** Work to do **
Answer these questions from the forum post:
1. Whose parents are the grandparents being discussed?
2. How did the husband's mother respond when he asked her to stop?
3. What did the game the kids had been playing involve?

** Text **
# When grandparents are religious zealots with whom you disagree...



## aurora_skys (Apr 1, 2008)

What tact do you take when a set of grandparents are religious zealots? In my case, it is my husband's mom and dad. They belong to a cult which my husband and I have determined to be very damaging. Their religion is riddled with racist doctrines, it treats women as second class citizens, encourages extremely harmful and inaccurate self perceptions (especially regarding human sexuality), and marginalizes single women, childless women, homosexuals, dark skinned races, etc. In short, their's is not the sort of religion I would ever be comfortable teaching to my children.

We have had problems in the past with them teaching our kids (both under age 5 and whip smart) the children's stories of their religion. My husband says he asked his mother to stop and she declared that she would not. So I subtly stopped allowing the kids to have unsupervised visits with them. But around the holidays I let the kids have a few unsupervised visits and am now dealing with the inevitable results. I heard one of my sons say a name pertinent to gparent's religion and when I asked him more about it, he clammed up like he wasn't supposed to tell me (he has never done that before, it was a truly weird moment to see him try to hide something). Finally I wheedled it out of him and it turns out the kids had been playing a game that involved slaying the "evil" Native Americans (although they are called by another name in this religion.) I was horrified. My husband and I work so hard to not teach our children racism (we are from and in the south so it's a real problem here) and our kids are learning these awful stories that vilify dark skinned peoples as being sinners against God in the "pre-existence".

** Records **
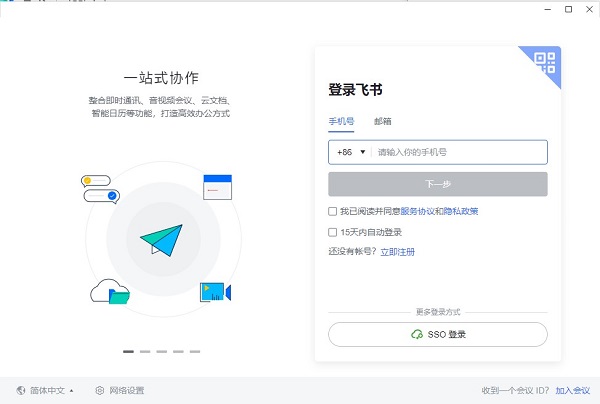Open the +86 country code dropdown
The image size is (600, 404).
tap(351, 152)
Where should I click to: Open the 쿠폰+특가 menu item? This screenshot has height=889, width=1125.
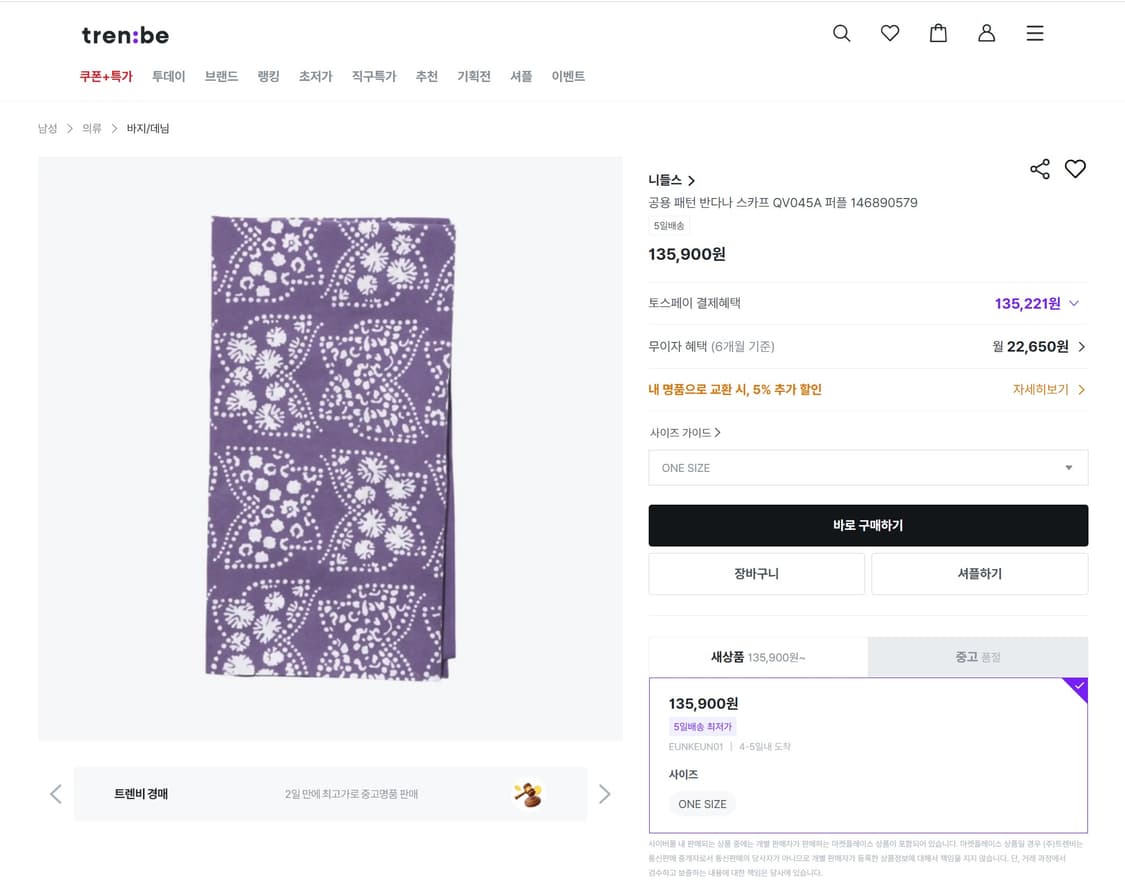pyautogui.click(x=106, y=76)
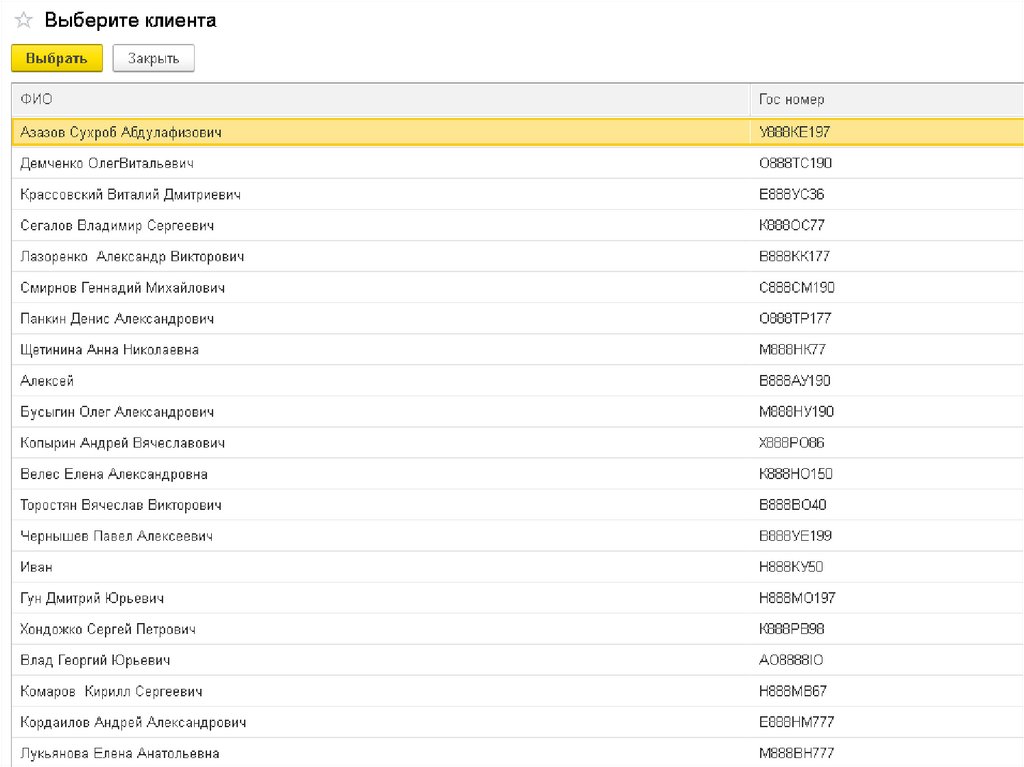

** Expected answer **
1. The poster's husband's mom and dad.
2. She declared that she would not stop.
3. Slaying the "evil" Native Americans.